The eighth book of this month’s 12 in 12 Challenge is Invisible Women by Caroline Criado Perez. This is actually a book about the absence of women. The author considers how we accumulate data and use it to make decisions and design strategy and how so often women are missing from the data. This means that our world, both physically and culturally, is usually shaped by men. It is an interesting premise and one that every woman will recognise – the author backs it up with lots of examples which should alarm everyone who reads the book.
This is a very readable book although the author quotes lots of reports, surveys and books. I found that it particularly resonated with me because I recognised so much that she references in the world in which I live.

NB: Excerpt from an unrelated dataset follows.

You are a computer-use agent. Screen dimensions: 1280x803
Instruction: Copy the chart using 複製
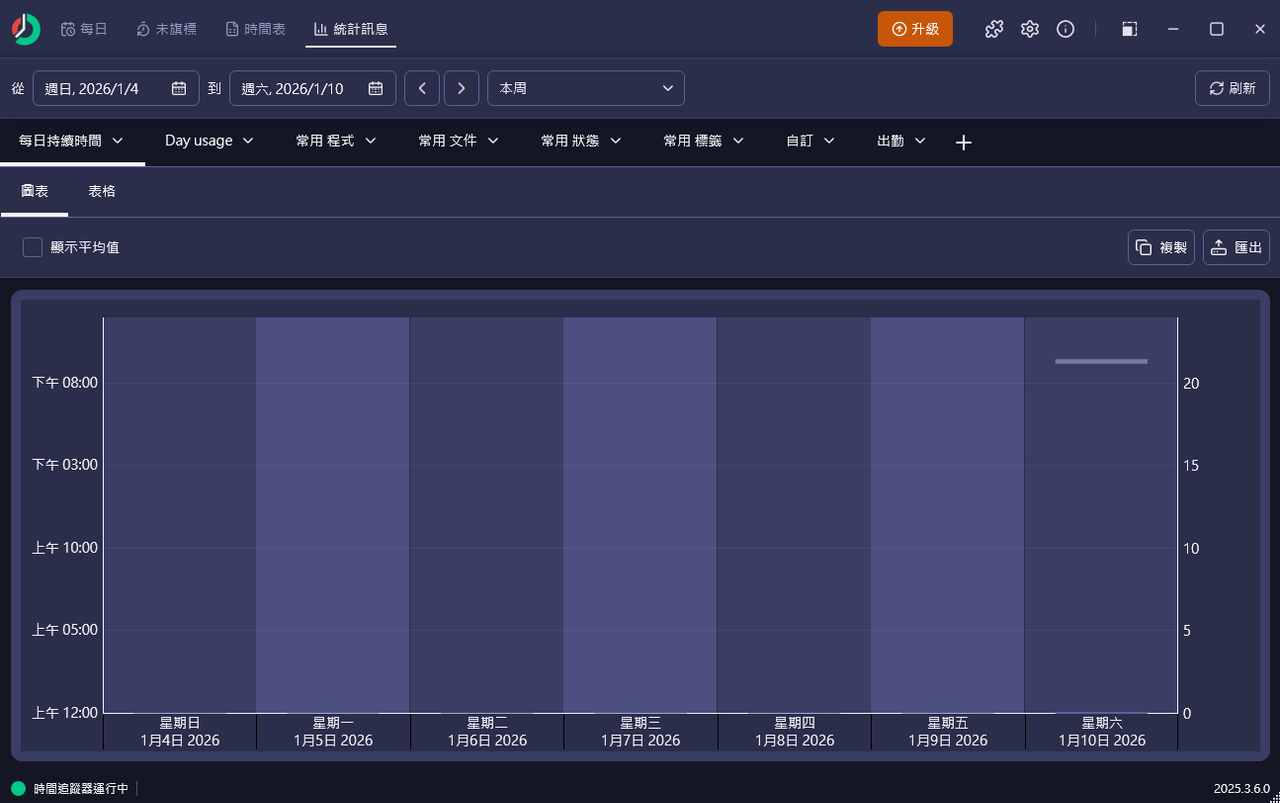click(1161, 247)
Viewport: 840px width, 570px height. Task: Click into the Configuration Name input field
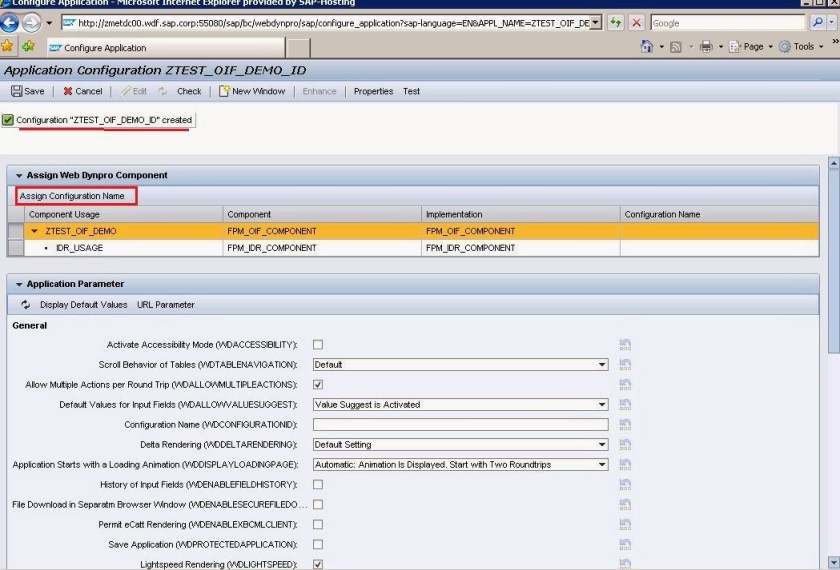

I have known the problem of too big phones that you can’t operate with one hand but hadn’t realised that they are specifically designed for men’s hands. I know the problem with a seat belt not fitting a woman’s figure but hadn’t known that more women die than men in car crashes and that no female crash dummies are used to test cars. I have queued at women’s toilets whilst the men’s was free but this book shows how this inequity arises and how it is worse if you have gender neutral spaces.
There was much too that I hadn’t realised but which makes a lot of sense. Although the book concentrates mainly on the UK and USA there is a lot about women’s experiences in other countries including access to sanitary provision and what happens after disasters. The sections on health and medicine are truly frightening as a woman.
The problem is that our world works as though men are the default. Research, strategic planning and many other things consider men first. Women don’t contribute as much to society (at least they don’t if you don’t count it) and their needs are surely the same as men ? Physically, women are just smaller men – or at least that is how so much of the world is designed.
The author says that there are three main ways in which women are excluded from decision making. The first is that our physical body is ignored with the built environment being designed as though man were the default human and women only a deviation from the norm. The second is the problem of male violence towards women and how that shapes women’s lives but is ignored in all decision making. The third is the total absence of inclusion of the amount of time women spend in unpaid work in the home and with children and how it is vital to our society’s functioning but not taken into account in economic and service planning. What the author wants is for more women to be involved in our governments and other decision making bodies to ensure change and to make sure that women’s needs and contributions are seen.
This is a book that can make you very angry. It is also a book that reveals a lot about how our society works. I think that everyone who reads it will see the world very differently in the future.